There is an entire chapter on blocking in levels in the book “Game Development Essentials: Game Level Design.” I highly recommend reading this book if you are looking to be a level designer, as it provides some valuable information. Other than that, I haven’t really found a lot of resources for blocking in, so I hope that this post was helpful! If you know of any other resources or your own tips, let me know!

    • Robert
    • May 16th, 2011


    Hey. I just ran into your blog, while looking for information on texture scaling in the UDK. I’m also a student, currently working towards a BA in Game Art & Design. I just started working with the UDK, well…after 12 years of not messing with it. I’m having problems scaling my material over my 64×64 terrain. It wants to tile. Everything I’ve read about scaling the material doesn’t appear to do anything. Any suggestions? Thanks for the tips!


    • You don’t want your material to tile? In that case, you can try to adjust the scale in UDK, or you could make the texture larger so it shouldn’t tile. Honestly though, it’s better to let the material tile, since having a single, un-tiled material is likely going to look blown-up and pixelated. I’d recommend correcting the texture so that it looks better when tiled, i.e. no lines or anything that makes the texture look like it’s just stuck together. Hope that helped!

        • Robert
        • May 21st, 2011


        I don’t want it to tile, because the terrain is a 64×64 patch grid. It’s so big, that no matter what textures I put on it from the list, you can see the tile splits. I’ll figure it out.

        I do have one other question. I just made a tent for a game level I’m working on…think of it as a round merchant tent. If I import it from Max, it loads fine, except that when you walk inside the tent, you can see right through it, as if it wasn’t there. It’s as if it’s culling the inside out. If I walk around outside the tent, it looks just fine. The walls are 1 plane thick, so I shelled it to see if that would help before importing. It did. However, by doing so, my geometry goes way up. Thoughts?

        Thanks again,

      • That’s really strange. I’ve never had an issue with the preloaded textures for terrain. If nothing seems to correct the problem, you could try having four smaller terrain surfaces. This might solve the issue, but it would make it more difficult to have variations in the terrain. I’ve never had tiling issues on terrain, but if you’re using non-natural textures like metal, that might be part of the problem. You might want to try making your own texture to see if that works, but it sounds like the size of your terrain is the problem. Try my suggestion by splitting it up and hopefully that will help. If not, sorry I can’t be of more help!

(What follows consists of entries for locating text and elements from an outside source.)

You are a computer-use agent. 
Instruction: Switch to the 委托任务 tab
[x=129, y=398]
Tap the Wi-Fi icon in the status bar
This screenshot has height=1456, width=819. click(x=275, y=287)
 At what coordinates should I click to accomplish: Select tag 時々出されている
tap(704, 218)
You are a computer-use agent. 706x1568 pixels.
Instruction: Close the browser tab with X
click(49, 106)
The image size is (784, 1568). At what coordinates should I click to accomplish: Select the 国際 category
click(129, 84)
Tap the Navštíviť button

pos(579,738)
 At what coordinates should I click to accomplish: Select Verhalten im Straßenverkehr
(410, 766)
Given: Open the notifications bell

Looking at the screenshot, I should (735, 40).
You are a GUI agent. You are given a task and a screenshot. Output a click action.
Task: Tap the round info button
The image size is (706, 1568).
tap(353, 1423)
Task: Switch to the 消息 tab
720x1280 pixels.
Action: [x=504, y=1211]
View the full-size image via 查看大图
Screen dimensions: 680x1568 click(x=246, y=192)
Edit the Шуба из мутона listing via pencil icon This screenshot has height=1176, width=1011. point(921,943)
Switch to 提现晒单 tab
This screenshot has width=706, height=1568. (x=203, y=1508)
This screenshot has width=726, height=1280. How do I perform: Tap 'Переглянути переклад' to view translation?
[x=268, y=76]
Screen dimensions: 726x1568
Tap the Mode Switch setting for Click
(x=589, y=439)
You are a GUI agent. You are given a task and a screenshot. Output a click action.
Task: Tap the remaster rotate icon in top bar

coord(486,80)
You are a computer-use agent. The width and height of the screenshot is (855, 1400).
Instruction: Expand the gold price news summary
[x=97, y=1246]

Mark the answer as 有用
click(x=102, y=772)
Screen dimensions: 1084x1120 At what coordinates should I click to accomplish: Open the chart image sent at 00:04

        As for your second question, I’m afraid I can’t really help you out. I’ve only used Max a few times, so I’m certainly no expert. It sounds like there’s an issue when you try to import it into UDK. UDK is very picky about which file types can be imported properly, if at all, so make sure it’s the right file type first. I know UDK accepts .fbx files, but other file types don’t always import properly. That’s about as much as I can help you with regarding that, so sorry I can’t help you too much! I hope you manage to find the answers you’re looking for, and I recommend asking around the UDK and Max forums.

    • Robert
    • May 24th, 2011


    Thanks. I was using one of the rock textures for the map. Oh well. It’s not awful, but I notice the texture split more than a player might. Anyway, I got a mountainous terrain, with appropriate lighting, fog, rays of light from the sky, and a few of my own textured models in the level. I still don’t know what’s going on with the tent. Doing a shell on it fixes it. However, it also almost doubles the poly count.

    I guess, all things considered, if the game engine accepts it, then that’s fine. I moved on to another model of a lamp that would hang off a building. It’s turning out quite nicely, and I can’t wait to see it in one of my levels.